▶ **Text provided**:
Studio album by Rosemary Clooney
- Released: 1990
- Recorded: October 1989
- Studio: Sage & Sound Recording, Hollywood, California
- Genre: Jazz
- Length: 49:12
- Label: Concord
- Producer: John Burk

Rosemary Clooney chronology
| Show Tunes (1989) | Rosemary Clooney Sings Rodgers, Hart & Hammerstein (1990) | For the Duration (1991) |

= Rosemary Clooney Sings Rodgers, Hart & Hammerstein =

Rosemary Clooney Sings Rodgers, Hart & Hammerstein is a 1990 album by Rosemary Clooney, consisting of songs composed by Richard Rodgers, with lyrics by Lorenz Hart, and Oscar Hammerstein II.

▶ **Work to complete**:
a – Reproduce the portion of the Rosemary Clooney album entry starting with "Rosemary Clooney Sings Rodgers, Hart & Hammerstein is" and going on through "Oscar Hammerstein II.".
b – Resume the Rosemary Clooney album entry at the point where it stops and carry it further.
The material that follows is not needed for any of this work.

▶ **Provided data**:
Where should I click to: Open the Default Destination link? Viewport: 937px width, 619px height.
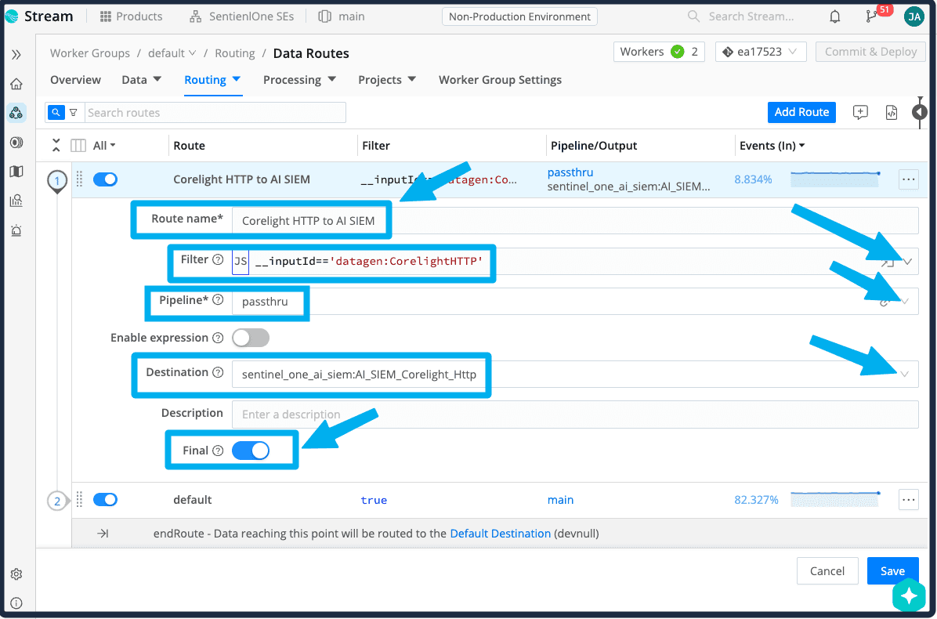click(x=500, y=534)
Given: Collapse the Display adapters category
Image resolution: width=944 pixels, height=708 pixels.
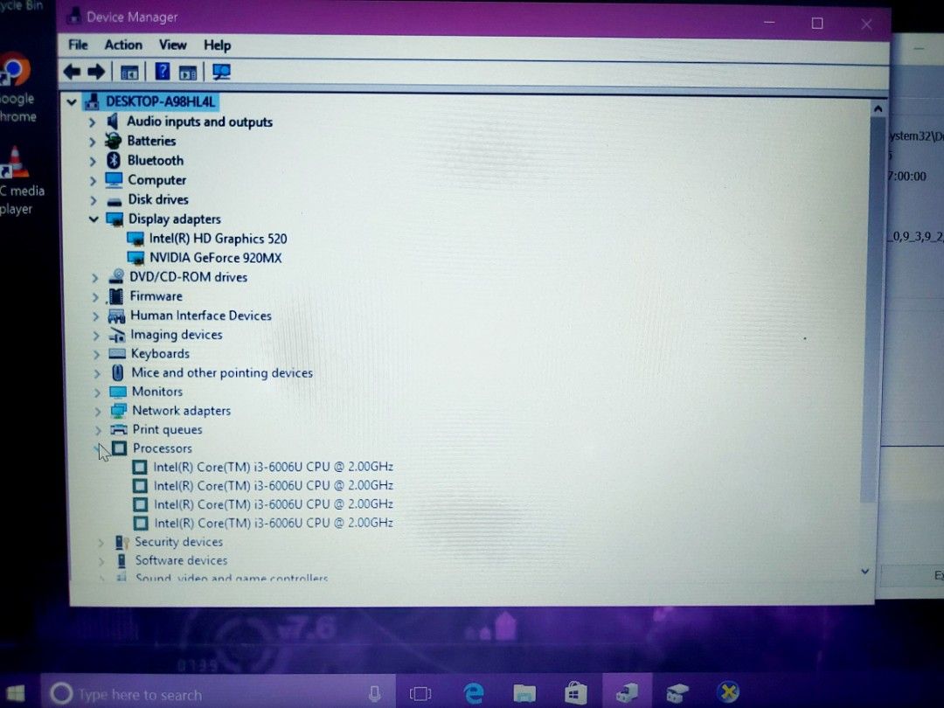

▶ **Answers below**:
a –
Rosemary Clooney Sings Rodgers, Hart & Hammerstein is a 1990 album by Rosemary Clooney, consisting of songs composed by Richard Rodgers, with lyrics by Lorenz Hart, and Oscar Hammerstein II.

b –
Professional ratings
Review scores
| Source | Rating |
| AllMusic |  |

==Track listing==
1. "Oh, What a Beautiful Mornin'" – 2:15
2. "People Will Say We're in Love" – 4:55
3. "Love, Look Away" – 3:46
4. "The Gentleman Is a Dope" – 6:07
5. "It Might as Well Be Spring" – 2:54
6. "The Sweetest Sounds" – 6:22
7. "I Could Write a Book" – 	3:10
8. "You Took Advantage of Me" – 3:59
9. "The Lady Is a Tramp" – 5:58
10. "Little Girl Blue" – 4:34
11. "My Romance" – 4:01
12. "Yours Sincerely" – 3:15

All music composed by Richard Rodgers. Tracks one to five, lyrics by Oscar Hammerstein II, "The Sweetest Sounds", lyrics by Rodgers, tracks seven to twelve, lyrics by Lorenz Hart.

==Personnel==
- Rosemary Clooney – vocals
- Jack Sheldon – trumpet, vocal (track 2)
- Chauncey Welsch – trombone
- Warren Vaché Jr. – cornet
- Scott Hamilton – tenor saxophone
- John Oddo – piano, vocal and instrumental arrangements
- John Clayton – bass
- Joe LaBarbera – drums
- The L.A. Jazz Choir – vocals (tracks 1,3,7,10-12)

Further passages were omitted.